**Pagina**
-*-*-

Il 20 aprile 2023 si ricorderà per la firma di una dichiarazione storica – dal punto di vista tributario – tra la consigliera federale svizzera, Karin Keller-Sutter, e il ministro dell’Economia e delle finanze italiano, Giancarlo Giorgetti.
Con la firma dell’accordo di massima, infatti, l’Italia si è impegnata ad avviare la fuoriuscita della Svizzera dalla cosiddetta “black list” (stilata dal nostro Paese più di un ventennio addietro, nell’ormai lontano 1999), di cui a un decreto del ministro delle Finanze ove si legge che tra i Paesi considerati fiscalmente privilegiati ai fini dell’applicazione dell’art. 2, comma 2-bis del Tuir c’è la Confederazione Svizzera.
Le ragioni della rilevanza della dichiarazione congiunta
L’assoluta rilevanza della dichiarazione congiunta sottoscritta dai due Paesi discende da almeno due ordini di ragioni:
- in primo luogo, dalle valutazioni “di sistema” che hanno condotto l’Italia ad assumere l’impegno di escludere la Svizzera dall’elenco dei Paesi “black list”;
- in secondo luogo, dalle ripercussioni d’ordine pratico e operativo che, sotto il profilo strettamente tributario, faranno seguito alla fuoriscita Svizzera dalla “lista nera” italiana.
Procediamo con ordine
Con riferimento al primo punto, occorre ricordare che l’inserimento di un determinato Paese all’interno della black list italiana – che, appunto, risale al 1999 e comprende ancora, oggi, cinquantasei Paesi – presuppone l’esistenza di taluni presupposti individuati, già tempo addietro, dall’Ocse (Harmful tax competition – an emerging global issue, 1998) e condivisi a livello comunitario, ovvero:
- la sostanziale assenza di imposte sui redditi delle imprese costituite nei propri territori;
- l’assenza, all’interno dei rispettivi ordinamenti giuridici, dell’obbligo per le società ivi costituite di svolgere un’effettiva attività d’impresa nei relativi territori;
- la carente trasparenza del sistema legislativo e amministrativo, che consente a determinati soggetti di beneficiare di privilegi fiscali traducentesi in un assottigliamento dei livelli d’imposizione fiscale;
- l’assenza di alcun meccanismo di scambio delle informazioni fiscali tra tali Paesi e gli altri Stati volto a garantire sia il corretto e pieno esercizio della potestà impositiva di questi ultimi, sia la lotta efficace alla evasione ed elusione fiscale internazionale.
Cosa vuol direi l’esclusione della Svizzera dalla lista nera italiana?

-*-*-

**Voci riportate**

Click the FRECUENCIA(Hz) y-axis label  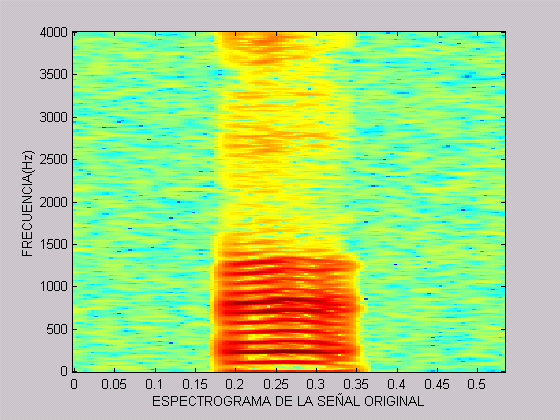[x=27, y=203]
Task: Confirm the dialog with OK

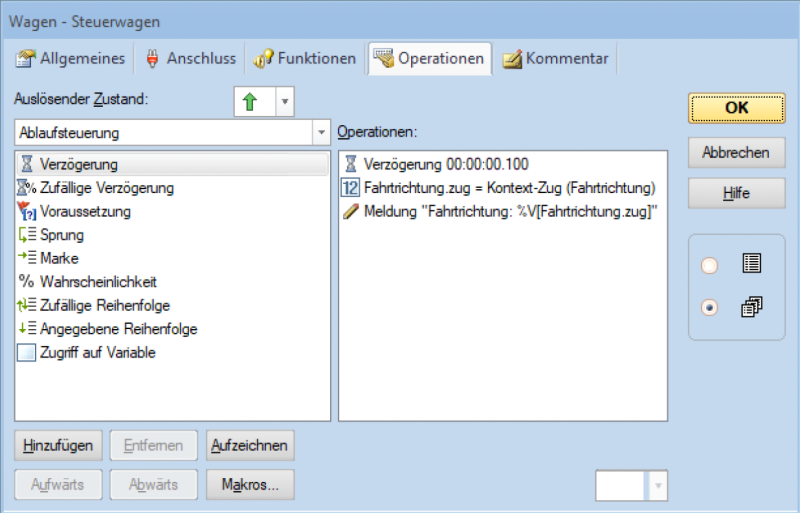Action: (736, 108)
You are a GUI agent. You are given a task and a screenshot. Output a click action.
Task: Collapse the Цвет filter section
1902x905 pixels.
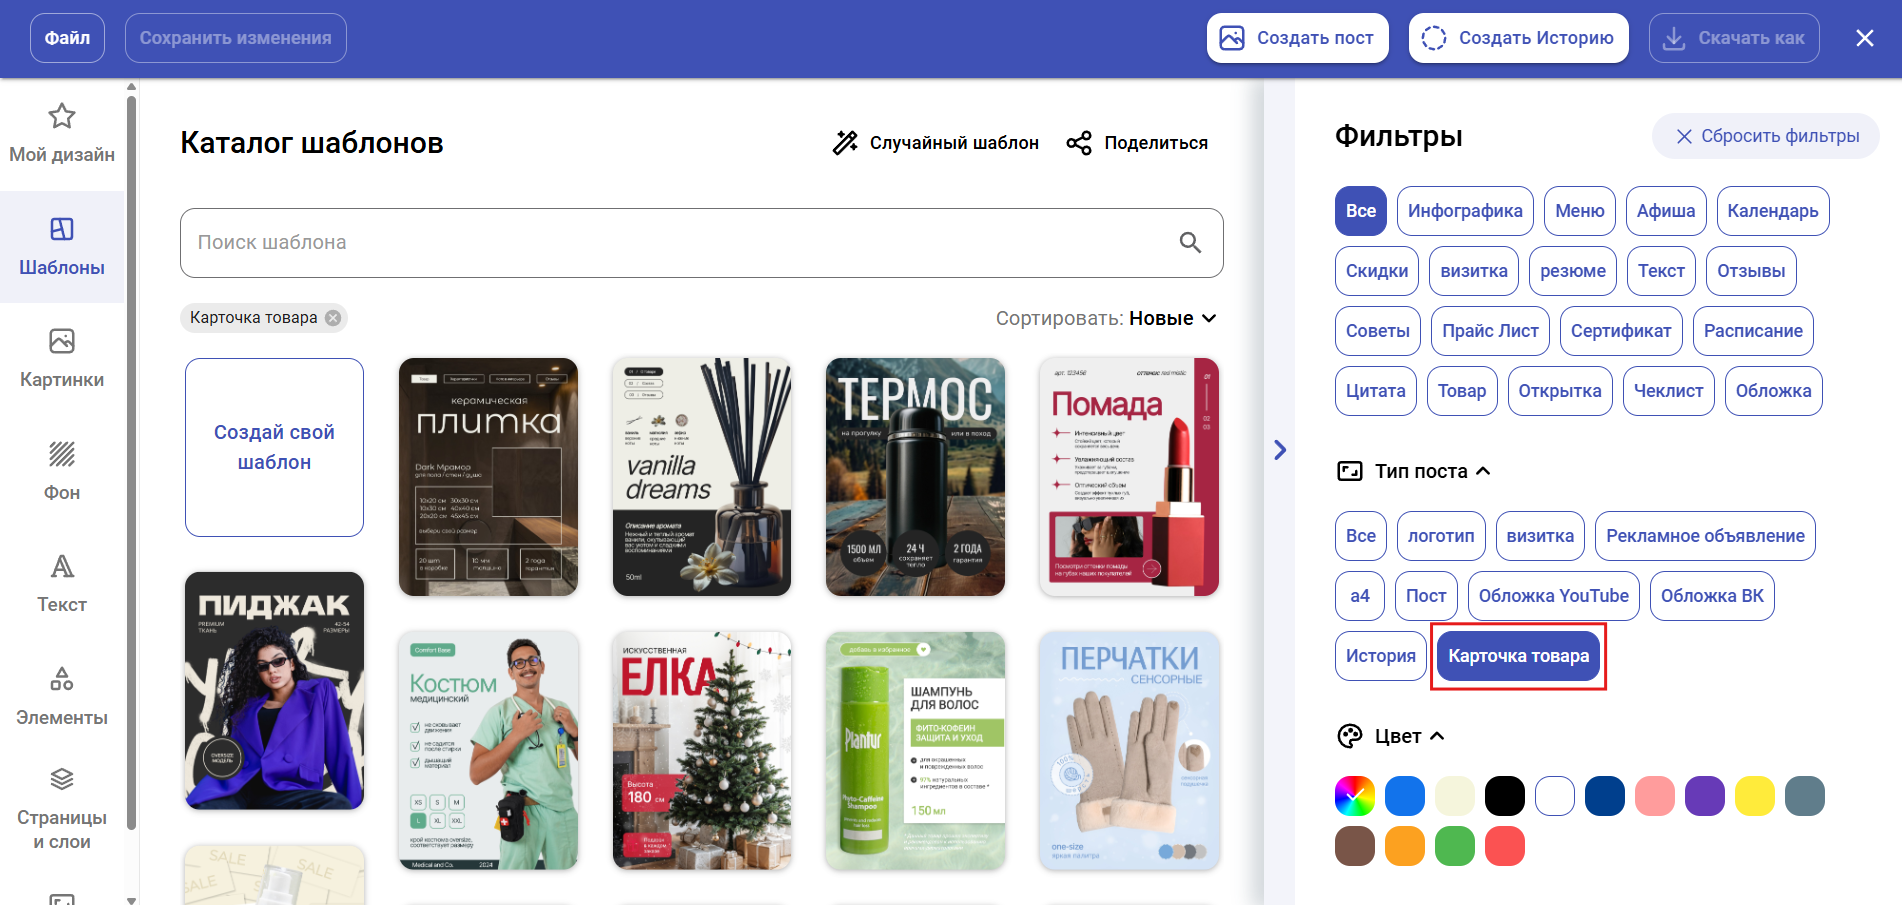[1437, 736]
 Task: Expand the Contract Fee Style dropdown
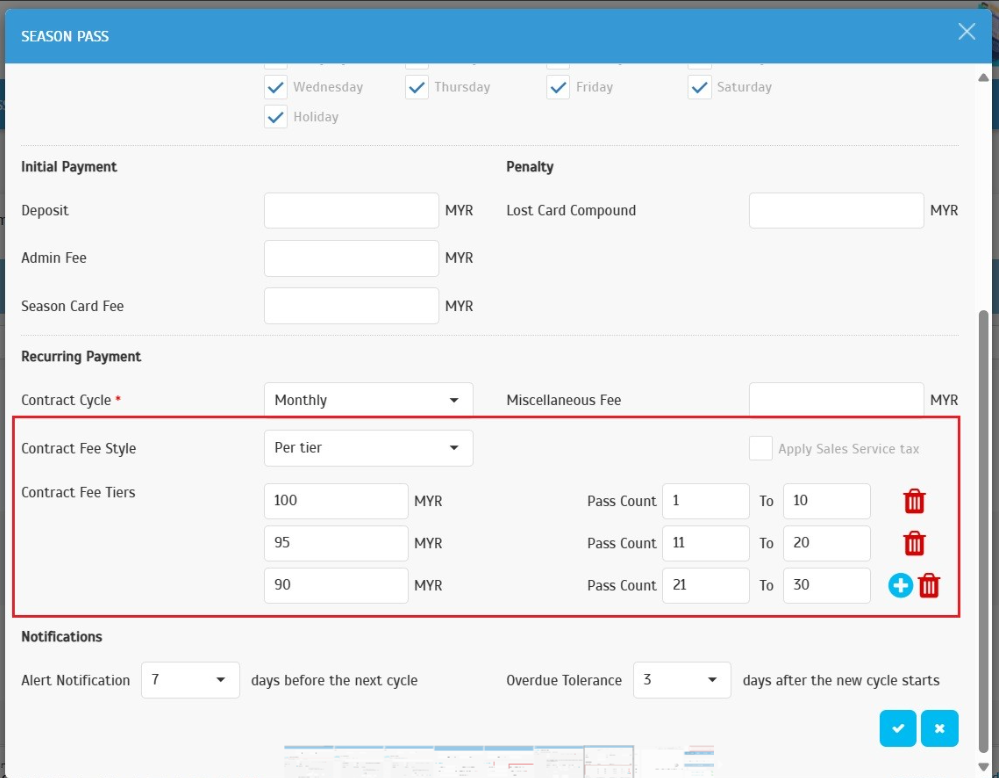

-*-*-

**Consegna**
Prosegui l'articolo sull'uscita della Svizzera dalla black list italiana dal punto in cui si interrompe. Le voci non hanno alcun legame con l'articolo.

**Risposta**
Se è vero che quelli appena individuati rappresentano i presupposti essenziali affinché uno Stato possa essere considerato, in linea generale, potenzialmente rientrante nella black list, il fatto che l’Italia abbia assunto l’impegno di eliminare la Svizzera dalla propria “lista nera” dei Paesi a fiscalità privilegiata, presuppone necessariamente un deciso revirement del modo di considerare il Paese elvetico.
Questa inversione di rotta è imputabile a molteplici ragioni, tra le quali rientrano:
- il mutato contesto internazionale, sempre più proteso verso una reciproca integrazione anche sotto il profilo tributario;
- l’implementazione dei profili relativi allo scambio automatico di informazioni tra i vari Paesi europei ed extra Ue;
- la sempre maggiore diffusione e sottoscrizione di convenzioni contro le doppie imposizioni volte a evitare la sottrazione di materia imponibile agli Stati.
Da ciò discende che l’esclusione della Svizzera dai Paesi “black list” impone non solo di considerare quello Stato come una nazione non più connotata da un regime fiscale privilegiato, ma anche di considerarlo come uno “Stato amico” da ogni punto di vista, con il quale tessere rapporti di comunicazione, collaborazione, interlocuzione e monitoraggio costante anche a fini tributari.
Gli effetti d’ordine pratico e operativo dell’intesa Italia-Svizzera
Ma c’è di più. La cancellazione della Confederazione svizzera dall’elenco dei Paesi “black list” porta con sé effetti d’ordine pratico e operativo non di poco conto e che meritano di essere individuati sinteticamente.
In primo luogo, alla fuoriuscita del Paese elvetico dalla “lista nera” italiana corrisponde il venir meno della presunzione di fittizietà del trasferimento di residenza (con inversione dell’onere della prova) che fino ad oggi incombeva su chi, dall’Italia, avesse trasferito la propria residenza in Svizzera.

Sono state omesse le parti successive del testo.